The bepicolombo mission from Europe and Japan flew over mercury for the first time, only 199 kilometers over the surface of mercury at 23:34 UTC on October 1.
It took black-and-white photos of Mercury’s cratered surface from a distance of about 1000 kilometers; Bepiccolombo flies around the night side of mercury, so it can’t take pictures closest to mercury. These photos were taken by the auxiliary camera at a relatively low resolution because the mission’s main camera was hidden during Star Trek.
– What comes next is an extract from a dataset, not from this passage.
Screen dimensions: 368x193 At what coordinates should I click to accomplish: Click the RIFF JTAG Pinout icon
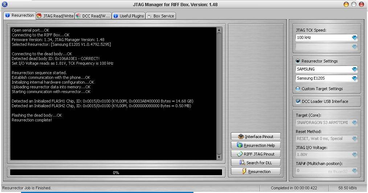240,154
The 4.1-ton, 1.6 billion euro ($1.85 billion) spacecraft was launched in October 2018 and will enter a permanent orbit around Mercury in 2025. It carries two probes, one built by the European Space Agency (ESA) and the other by the Japan Aerospace Exploration Agency (JAXA). The ESA probe will map Mercury’s surface and gravity field to study its internal structure. The JAXA probe will study Mercury’s magnetic field and its interaction with the solar wind. Bepicolombo has flown once on earth and twice on Venus, the first of its six flights on mercury. “The passing of mercury is special because Mercury is the target planet of our scientific research,” said project scientist Johannes benkhoff, a planetary physicist at the European Space Agency in nordvik, the Netherlands.
Overflight is a “gravity assisted” maneuver that allows interplanetary spacecraft to gain or lose momentum and change its orbit around the sun without consuming a lot of fuel. Bepicolombo uses them to brake and make it fall into the solar system. In this way, the spacecraft will eventually synchronize with the orbit of the innermost planet Mercury and enter orbit. Benkhoff said that some of the instruments in the two detectors, especially the on-board magnetometer, collected data during the overflight. This allows the team to begin to achieve its first scientific achievement.
Once in orbit, one of the spacecraft’s main concerns will be the permanent shielding of Mercury’s polar regions from water ice deposits in the crater. On a planet with a daytime surface temperature of more than 400 ° C, this ice was found by NASA’s messenger mission, which studied mercury from 2011 to 2015. It is the only mission to orbit the planet so far.
“I’m so excited to see mercury close again, even for this short flight,” said Nancy Chabot, a planetary scientist at the Johns Hopkins University Applied Physics Laboratory in laurel, Maryland. Charlotte was the chief scientist of the messenger. “I really want to see this planet,” she said.